I vote for a net loss, but only temporary.
Having it shown as a payoff may or may not help your FICO. FICO likes to see $0 balances on a majority of reported TLs so if the loan reports zero and aids in that then possibly a few points there. For the loan itself, going to $0 really won't do anything since installment util is a tiny part of FICO scoring.
The new loan (the refi) would report and that would ding you for the new credit, w/ a possibility for an additional ding for AAoA change, if any at all. But that would wear off and I bet inside a year you'll be back to par.
I just did a re-fi on my auto loan last week.
Original & re-fi were both at my CU. They didn't change my account number or anything, so won't affect my AAoA. Only a HP inquiry added to my CR. (That and a 2.5% drop on my interest rate! )

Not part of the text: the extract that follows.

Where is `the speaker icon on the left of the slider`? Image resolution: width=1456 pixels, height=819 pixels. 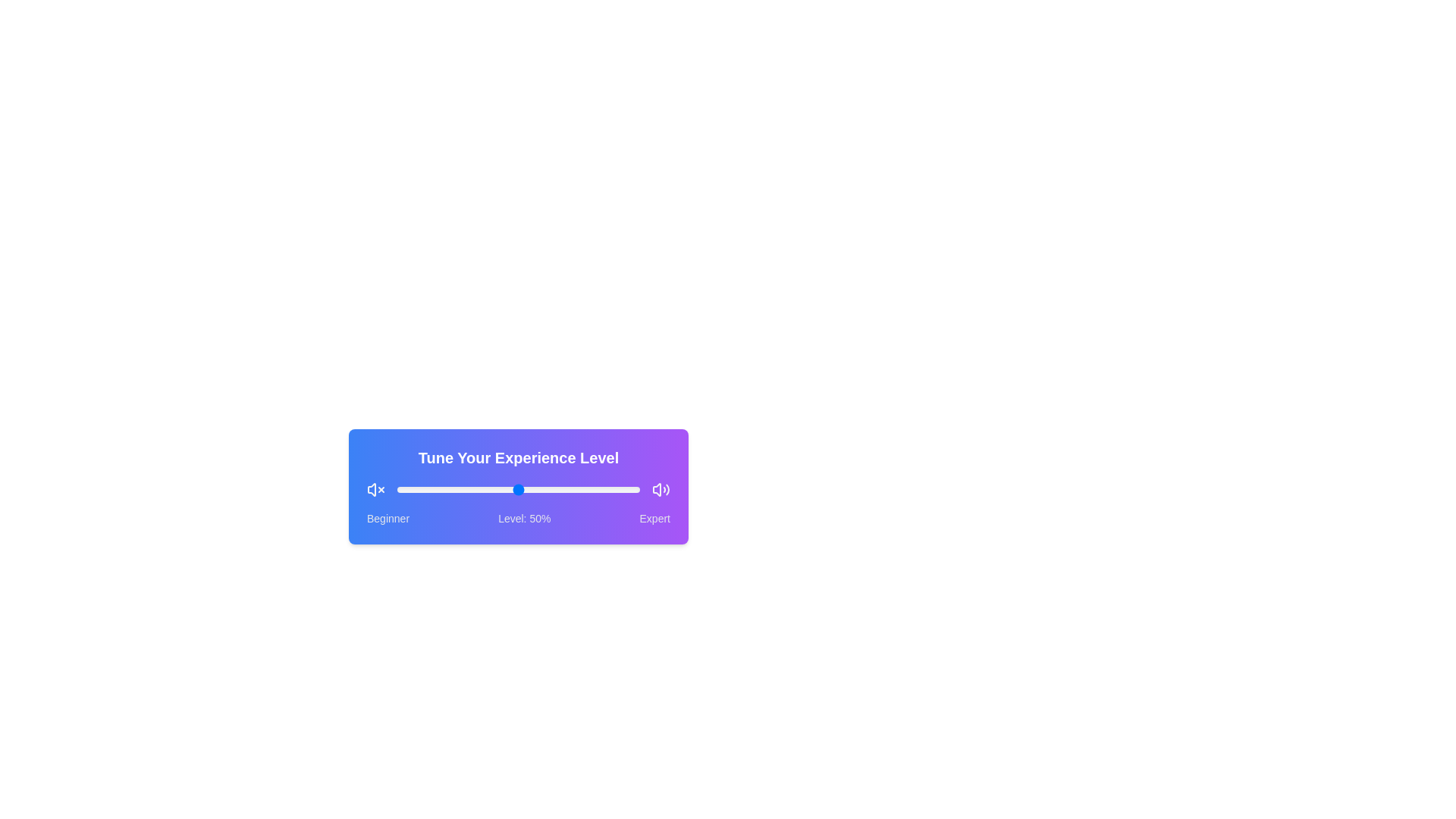
the speaker icon on the left of the slider is located at coordinates (375, 489).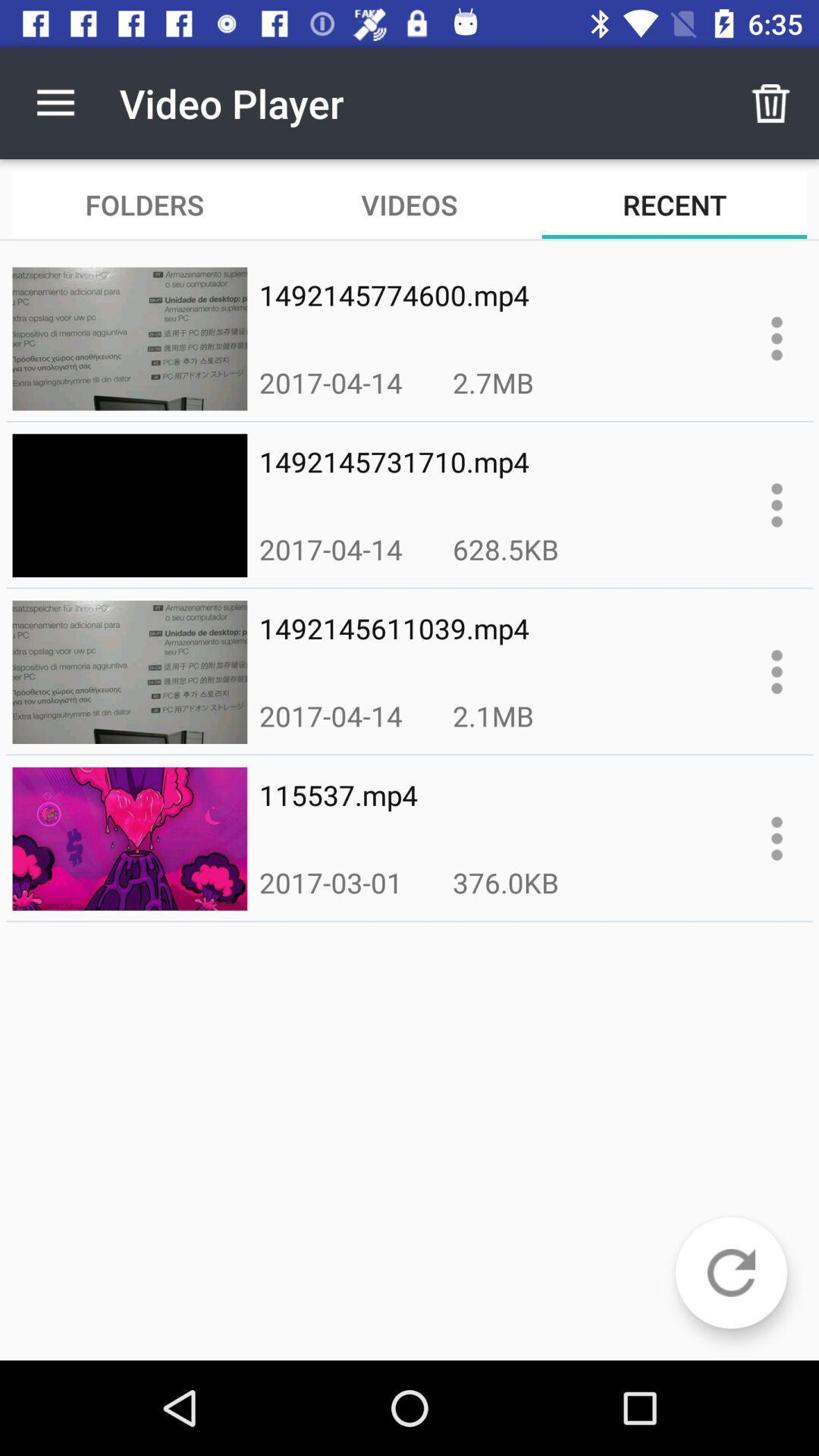 The height and width of the screenshot is (1456, 819). I want to click on opens up menu to play pause rewind video, so click(777, 671).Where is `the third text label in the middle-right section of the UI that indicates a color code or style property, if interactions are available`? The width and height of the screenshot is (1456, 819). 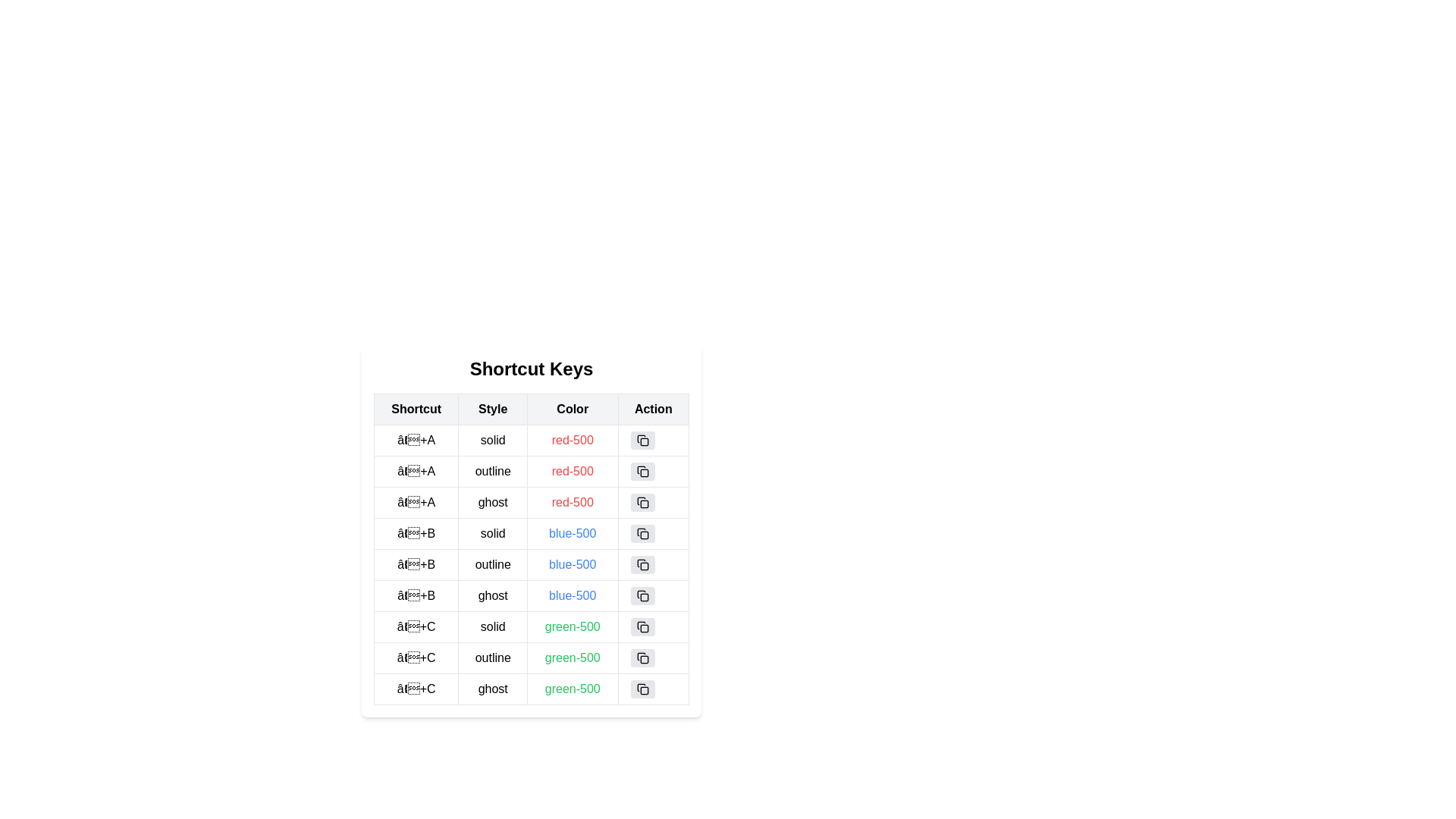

Hope yours goes well today!
@masscredit wrote:I'm going to be refinancing my car today and am wondering how that will affect my credit scores. I figure on one hand it will show the loan being paid off which can boost it a few points but on the other hand, it will show a new loan so it will go down a few points. So I guess it can be a wash in the end?
Just completed a refi on one of my vehicles and saw absolutely no change in scoring. My refi was for the same length of remaining months, simply getting a lower interest rate and lower payments. May have an impact in a month or so, but doubtful. I've done refi's in the past for the same reason that also had no impact on scoring. The old loan does show up as paid but immediately there is a new loan, depending of course on how quick your lender is to report both transactions. Mine reports both immediately.
EDIT: Also, installment loans usually have less of an impact on scoring than credit cards, unless one has more than 4 installment loans, not counting mortgages.